(Task item): The lines you return should be those containing the string "Output", taken from the data below.

(Provided information):
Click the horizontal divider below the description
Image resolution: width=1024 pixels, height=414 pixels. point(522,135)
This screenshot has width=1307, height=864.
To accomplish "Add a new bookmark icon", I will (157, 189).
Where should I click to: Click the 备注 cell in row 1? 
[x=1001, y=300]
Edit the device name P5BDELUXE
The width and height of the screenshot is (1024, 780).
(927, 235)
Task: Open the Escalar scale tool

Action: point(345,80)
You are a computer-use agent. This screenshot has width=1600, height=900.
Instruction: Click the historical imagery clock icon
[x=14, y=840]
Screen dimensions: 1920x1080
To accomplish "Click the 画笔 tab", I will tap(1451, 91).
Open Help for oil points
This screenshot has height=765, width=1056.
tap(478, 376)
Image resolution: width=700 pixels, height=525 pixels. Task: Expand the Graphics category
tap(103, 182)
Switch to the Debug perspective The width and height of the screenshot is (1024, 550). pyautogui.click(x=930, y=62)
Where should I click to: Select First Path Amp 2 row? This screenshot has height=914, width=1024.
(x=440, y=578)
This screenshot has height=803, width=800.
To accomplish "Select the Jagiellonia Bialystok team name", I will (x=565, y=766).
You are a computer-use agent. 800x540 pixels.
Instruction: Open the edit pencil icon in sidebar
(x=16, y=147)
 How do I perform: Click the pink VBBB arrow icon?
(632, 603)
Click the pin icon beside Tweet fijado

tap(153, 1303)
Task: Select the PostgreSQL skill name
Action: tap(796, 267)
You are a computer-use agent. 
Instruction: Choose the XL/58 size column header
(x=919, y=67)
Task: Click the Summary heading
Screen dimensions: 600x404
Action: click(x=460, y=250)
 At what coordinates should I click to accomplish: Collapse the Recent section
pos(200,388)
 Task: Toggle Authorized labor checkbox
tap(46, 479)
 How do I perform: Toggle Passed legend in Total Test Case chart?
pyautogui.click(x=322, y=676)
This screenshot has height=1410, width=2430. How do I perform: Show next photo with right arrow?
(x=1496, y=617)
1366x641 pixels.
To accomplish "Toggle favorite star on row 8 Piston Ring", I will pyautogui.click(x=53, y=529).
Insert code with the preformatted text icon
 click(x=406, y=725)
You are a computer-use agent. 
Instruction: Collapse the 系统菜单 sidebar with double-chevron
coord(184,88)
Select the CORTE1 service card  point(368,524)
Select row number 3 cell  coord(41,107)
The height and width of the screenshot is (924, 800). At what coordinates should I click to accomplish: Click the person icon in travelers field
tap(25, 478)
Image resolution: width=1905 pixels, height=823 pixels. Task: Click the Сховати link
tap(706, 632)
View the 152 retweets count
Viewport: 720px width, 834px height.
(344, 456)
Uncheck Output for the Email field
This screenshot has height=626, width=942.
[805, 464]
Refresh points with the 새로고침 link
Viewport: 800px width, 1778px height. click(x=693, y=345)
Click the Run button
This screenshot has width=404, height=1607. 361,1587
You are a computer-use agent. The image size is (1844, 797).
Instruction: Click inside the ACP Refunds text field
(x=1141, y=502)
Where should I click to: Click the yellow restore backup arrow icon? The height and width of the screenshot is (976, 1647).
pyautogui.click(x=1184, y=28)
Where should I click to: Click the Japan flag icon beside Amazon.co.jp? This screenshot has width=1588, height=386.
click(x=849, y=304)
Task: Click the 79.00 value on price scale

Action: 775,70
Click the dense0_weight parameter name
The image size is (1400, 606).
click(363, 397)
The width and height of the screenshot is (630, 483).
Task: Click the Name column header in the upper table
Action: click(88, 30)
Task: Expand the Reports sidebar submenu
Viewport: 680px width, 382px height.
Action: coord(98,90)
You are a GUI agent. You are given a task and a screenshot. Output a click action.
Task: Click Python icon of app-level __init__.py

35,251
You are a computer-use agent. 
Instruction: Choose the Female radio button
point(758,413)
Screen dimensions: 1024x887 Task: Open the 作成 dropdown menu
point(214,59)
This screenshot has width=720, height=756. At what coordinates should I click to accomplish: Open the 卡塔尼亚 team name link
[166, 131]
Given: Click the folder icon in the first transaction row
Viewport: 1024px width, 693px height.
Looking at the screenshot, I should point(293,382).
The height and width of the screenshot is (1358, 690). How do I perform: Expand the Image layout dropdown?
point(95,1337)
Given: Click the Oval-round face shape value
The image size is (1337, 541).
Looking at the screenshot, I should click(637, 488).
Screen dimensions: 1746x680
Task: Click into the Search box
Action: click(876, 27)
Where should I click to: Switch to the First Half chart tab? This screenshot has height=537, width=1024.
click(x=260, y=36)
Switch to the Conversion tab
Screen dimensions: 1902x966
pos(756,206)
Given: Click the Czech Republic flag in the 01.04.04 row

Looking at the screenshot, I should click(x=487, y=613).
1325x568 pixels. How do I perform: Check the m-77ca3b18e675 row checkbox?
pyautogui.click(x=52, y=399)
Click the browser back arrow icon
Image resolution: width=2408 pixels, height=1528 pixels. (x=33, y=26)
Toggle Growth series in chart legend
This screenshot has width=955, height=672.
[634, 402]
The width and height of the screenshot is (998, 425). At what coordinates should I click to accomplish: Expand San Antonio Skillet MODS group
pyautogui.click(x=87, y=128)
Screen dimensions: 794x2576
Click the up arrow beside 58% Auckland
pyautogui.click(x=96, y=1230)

(Result below):
Uncheck Output for the Email field
You are a GUI agent. You are given a task and a screenshot. Output a click action.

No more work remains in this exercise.